Anatomy and Physiology: Vessels To and Fro

Vessels To and Fro

As I discussed in the previous two sections, arteries carry blood away from the heart, and veins carry blood to the heart, with capillaries doing the real work of exchange at the tissue level. The arterial and venous pathways are parallel most of the way, but that doesn't mean that arteries and veins are the same, nor are capillaries merely small arteries and veins. Their differences reflect both the pressure of the blood within the vessels, and the function of the vessels themselves.

Leaving and Returning Home

Most books are content to divide their illustrations into arteries and veins. Although they are opposite ends of the same circuit, you can best understand the nature of the blood vessels if you see them side by side, as shown in Figure 12.1.

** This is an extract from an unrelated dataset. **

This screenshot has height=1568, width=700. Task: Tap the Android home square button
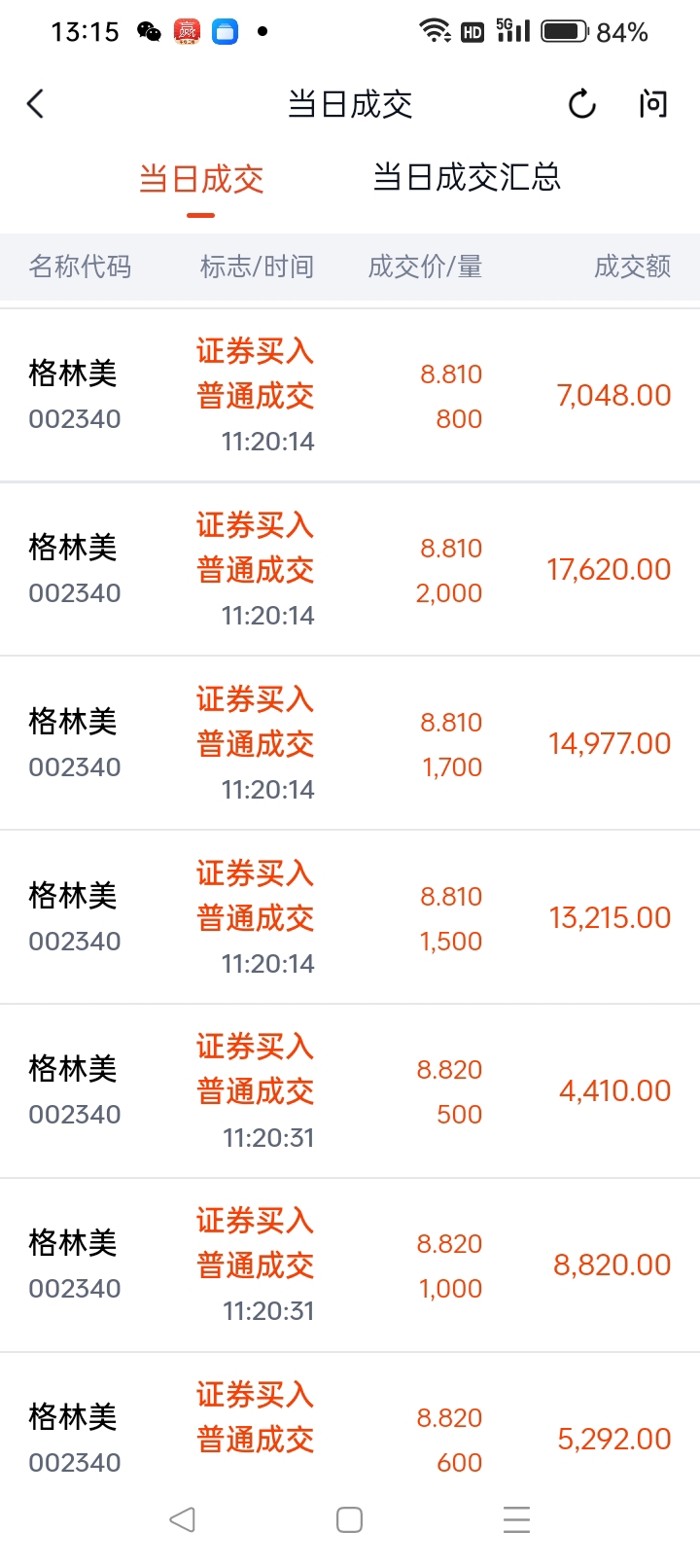point(349,1519)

Figure 12.1This diagram shows the parallel pathways of the larger vessels in the systemic circulation. (©2003 www.clipart.com)

Several things about arteries and veins are identical. Both vessels have a thick outer layer called a tunica externa, with a layer of smooth muscle underneath called the tunica media. The hollow opening of each vessel is called its lumen, and the innermost layer, on the outer edge of the lumen is called the tunica interna, which is made of an epithelial layer (endothelium) and a basement membrane.

If you compare the structure of arteries and veins, two things immediately stand out. For one, the vessel walls are not the same; the arterial walls are much thicker than the venous walls, due in part to a larger smooth muscle layer. In addition, on either side of the muscle layer there are layers of elastic connective tissue called the internal and external elastic lamina. This layer is important due to the higher pressure the blood exerts against the arterial walls; this is, after all, what blood pressure is!

Crash Cart

If you are ever in a wedding party, don't make one of the most common mistakes of posture, for you will easily embarrass yourself! Remember the importance of the skeletal muscles in returning the blood to the heart? Well, people who lock their knees, rather than using their muscles to support their lower legs, will have blood pool in their legs, eventually leading to a critical drop in blood pressure in the arteries to the brain. With enough time, and a big enough drop in oxygen to the brain, you will faint dead away, and, unless you hit your head on the way down, the only injury will be to your pride, as long as you are forgiven for screwing up the wedding!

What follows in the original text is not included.